Answering these questions is an ambitious and exciting undertaking that will call upon all the experience I have developed in doing research using qualitative and case study methods, as well as my deep subject knowledge of South Asia. Given that there is very limited research on Indian comics outside of the disciplines of history, comparative literature, and cultural studies, I have planned a multi-step research plan. To begin, I developed a research proposal to do an exploratory study of the changing status and perception of comics in India. I traveled to Comic Con in New Delhi in December 2016 to conduct semi-structured interviews of comic fans, publishers, and artists to ask about how they perceive Indian comics and what place they think they have in library collections. The results from this first trip will be utilized in several ways. First, I intend to submit an article to Library Quarterly to discuss the findings about fan and publisher perspectives on whether Indian libraries ought to be collecting comics. In the meantime I will also prepare a Campus Research Board application to undertake two additional trips to India in order to get an idea of whether there is regional variation in these perspectives, and to interview librarians to get their perspective on the value of comics for libraries and as part of India’s popular cultural heritage.
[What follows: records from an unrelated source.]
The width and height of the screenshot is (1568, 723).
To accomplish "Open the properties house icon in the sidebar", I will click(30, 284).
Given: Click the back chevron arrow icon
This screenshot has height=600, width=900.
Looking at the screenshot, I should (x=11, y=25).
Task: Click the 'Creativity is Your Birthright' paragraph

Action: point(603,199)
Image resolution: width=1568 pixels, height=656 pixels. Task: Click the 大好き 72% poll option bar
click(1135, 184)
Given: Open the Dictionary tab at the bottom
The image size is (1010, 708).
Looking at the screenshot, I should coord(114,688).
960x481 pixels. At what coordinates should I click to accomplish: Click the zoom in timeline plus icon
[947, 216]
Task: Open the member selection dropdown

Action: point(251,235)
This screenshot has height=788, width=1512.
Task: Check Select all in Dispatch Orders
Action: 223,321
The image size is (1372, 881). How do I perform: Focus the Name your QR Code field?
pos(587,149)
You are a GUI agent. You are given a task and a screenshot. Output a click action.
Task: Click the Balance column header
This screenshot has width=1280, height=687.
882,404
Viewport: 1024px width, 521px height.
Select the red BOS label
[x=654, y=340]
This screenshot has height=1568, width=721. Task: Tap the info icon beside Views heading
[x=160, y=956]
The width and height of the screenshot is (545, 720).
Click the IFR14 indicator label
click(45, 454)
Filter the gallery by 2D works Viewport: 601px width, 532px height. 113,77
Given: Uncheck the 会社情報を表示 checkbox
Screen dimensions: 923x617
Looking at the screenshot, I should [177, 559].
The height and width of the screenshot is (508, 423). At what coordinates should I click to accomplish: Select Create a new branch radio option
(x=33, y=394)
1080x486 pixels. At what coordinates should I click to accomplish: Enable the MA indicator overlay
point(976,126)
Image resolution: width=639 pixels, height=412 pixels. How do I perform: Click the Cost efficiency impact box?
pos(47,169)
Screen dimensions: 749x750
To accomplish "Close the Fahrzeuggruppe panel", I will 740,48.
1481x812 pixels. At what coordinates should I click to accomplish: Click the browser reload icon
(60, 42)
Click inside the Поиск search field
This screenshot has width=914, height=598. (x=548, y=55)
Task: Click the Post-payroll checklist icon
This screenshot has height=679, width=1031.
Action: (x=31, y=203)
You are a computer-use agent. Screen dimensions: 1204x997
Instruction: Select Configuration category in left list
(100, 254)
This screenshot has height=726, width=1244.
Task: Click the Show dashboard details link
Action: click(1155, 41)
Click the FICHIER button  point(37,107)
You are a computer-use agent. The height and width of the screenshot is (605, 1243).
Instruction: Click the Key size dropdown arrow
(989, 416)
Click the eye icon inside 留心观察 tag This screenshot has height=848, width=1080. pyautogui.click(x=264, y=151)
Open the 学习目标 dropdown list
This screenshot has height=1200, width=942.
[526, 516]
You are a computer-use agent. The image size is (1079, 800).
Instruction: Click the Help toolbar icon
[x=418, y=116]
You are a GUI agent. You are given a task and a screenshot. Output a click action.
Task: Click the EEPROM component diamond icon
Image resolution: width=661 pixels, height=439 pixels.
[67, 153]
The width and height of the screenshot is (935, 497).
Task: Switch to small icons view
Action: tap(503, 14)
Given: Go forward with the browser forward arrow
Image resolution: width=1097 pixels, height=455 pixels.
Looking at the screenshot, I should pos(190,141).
I am uniquely positioned to be able to undertake this project given my experience working with libraries, the body of knowledge I have built up around South Asian comics, and my extensive network of comic artists and scholars in India. The timing is also ripe for this sort of work given that after a period of stagnation and decline, the Indian comic industry is evolving, growing, and attempting to find international recognition. My hope is to leverage this project into an eventual monograph on popular cultural heritage preservation in India using comics as the starting point but expanding to include other popular cultural products unique to India pulp fiction, films, and Hindu poster art. This will be a vital contribution both to the field of South Asian Studies overall, and for librarians who collect materials from South Asia.

My research trajectory began with an inquiry into trends in area studies librarianship, especially around collection development and engagement. This first phase of inquiry served to help fill a gap in the literature concerning best practices for South Asian Studies Librarians and, I hope, provided some interesting models and ideas to be adapted by other area specialist librarians. Through this work I was able to improve my professional practice as a librarian and also gain vital experience in using qualitative research methods and case studies.Having established this foundation, I am ready to apply these skills to an ambitious project about South Asian comics that will allow me to make unique and valuable contributions to scholarly discourse around Indian popular culture, especially where it intersects with questions of cultural preservation and the role of libraries.

[1]LCTLS is a designation used in the United States for languages other than English, Spanish, French, and German.